第一次听郑智化的歌,好像是那首怪怪的《堕落天使》,当时听到“是你攻陷别人还是别人攻陷你最后的防线,当你度过了一个狂欢的夜走向寂寞的明天”时,感觉有点“黄”――这样的题材是第一次听到,除了觉得怪,还有就是说不清的喜欢。当时的我并不知道,这首歌里所描写的都市生活,竟然会成为我们未来社会的恋恋风尘。
当时的我正处在“为赋新诗强说愁”的年纪,郑智化写的像诗一样的歌词,成了我的最爱。直到今天,我还能记得很多动人的句子,那些歌词中总是飘荡着淡淡的忧伤,每一次听到时,都会忍不住感动。
“抚过你的脸庞是季节的转换,春夏秋冬凋落留下的是沧桑 抚过我的脸庞是梦想的迷惘,东南西北流浪留下的是绝望”(《淡呀淡的光》)
“找不到自己的脸,在青春的镜子里面 依稀记得泛黄的照片,保存年轻的容颜”(《青春启示录》)
“这世界有些人一无所有,有些人却得到太多。 所以我最亲爱的朋友,请珍稀你的拥有。。。”(《生日快乐》)
爱情是音乐永恒的主题,郑智化也没有例外。但是对他来说,爱情只是痛苦的想像,是永远难以愈合的伤口。郑智化年轻的时候,曾有过一段浪漫的爱情,那是跟我们一样只有鲜花和星星的爱情。但是某一天,当郑智化捧着大束的鲜花走到女孩的家门口,却被女孩的家长冷冷地拒之门外――他忘了自己是个残疾人,他永远都不可能被一个正常人家接受。

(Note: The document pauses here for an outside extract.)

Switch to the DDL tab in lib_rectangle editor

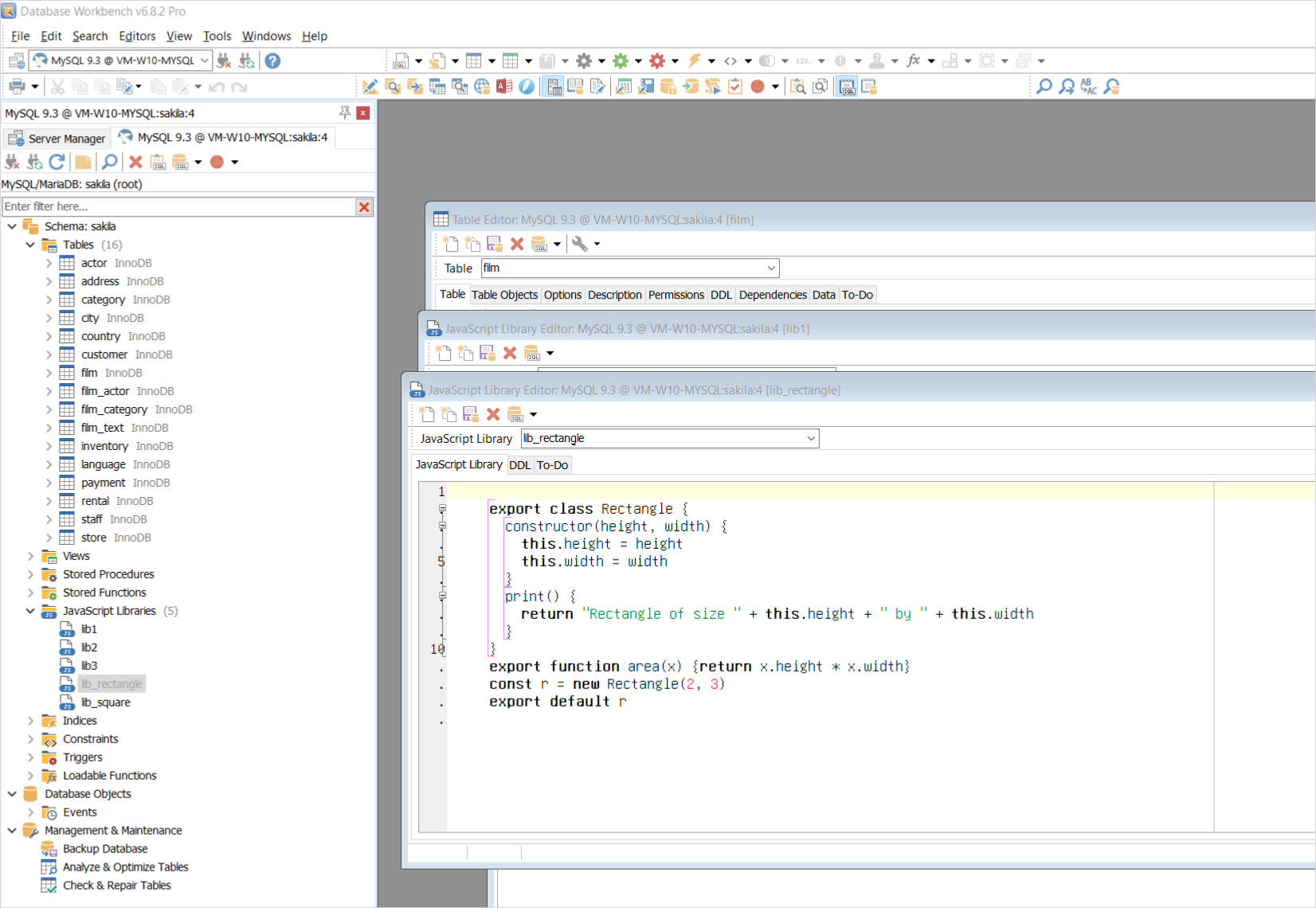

从此,这个自卑而又倔强的年轻人,暗暗地发誓要出人头地。后来,他成功了,他终于站到了聚光灯下,走上了那个巨大的舞台,但是那个曾经深爱的女孩,早已成了陌生人。。。
所以在他的歌声里,永远有了一种忧伤的底色和一种绝望的情绪。十年之前,我也正深陷在一场根本没有希望的爱情里不能自拔。在校园漫长的林荫道上,伴着郑智化的歌声,独自品味那种痛苦,那种仿佛走到人间尽头的无奈和悲伤,刻骨铭心。
“别哭,我最爱的人,今夜我如昙花绽放,在最美的一霎那调落,你的泪也挽不回的枯萎;别哭,我最爱的人,可知我将不会再醒,在最美的夜空中眨眼,我的眸是最善良的星光。是否记得我骄傲的说,这世界我曾经来过,不要告诉我永恒是什么,我在最灿烂的瞬间毁灭。。。”(《别哭,我最爱的人》)
“你是否记得,你我之间,有一个陌生的名词叫诺言 你是否懂得,你我之间,有一种遗忘的关系叫思念”(《青春启示录》)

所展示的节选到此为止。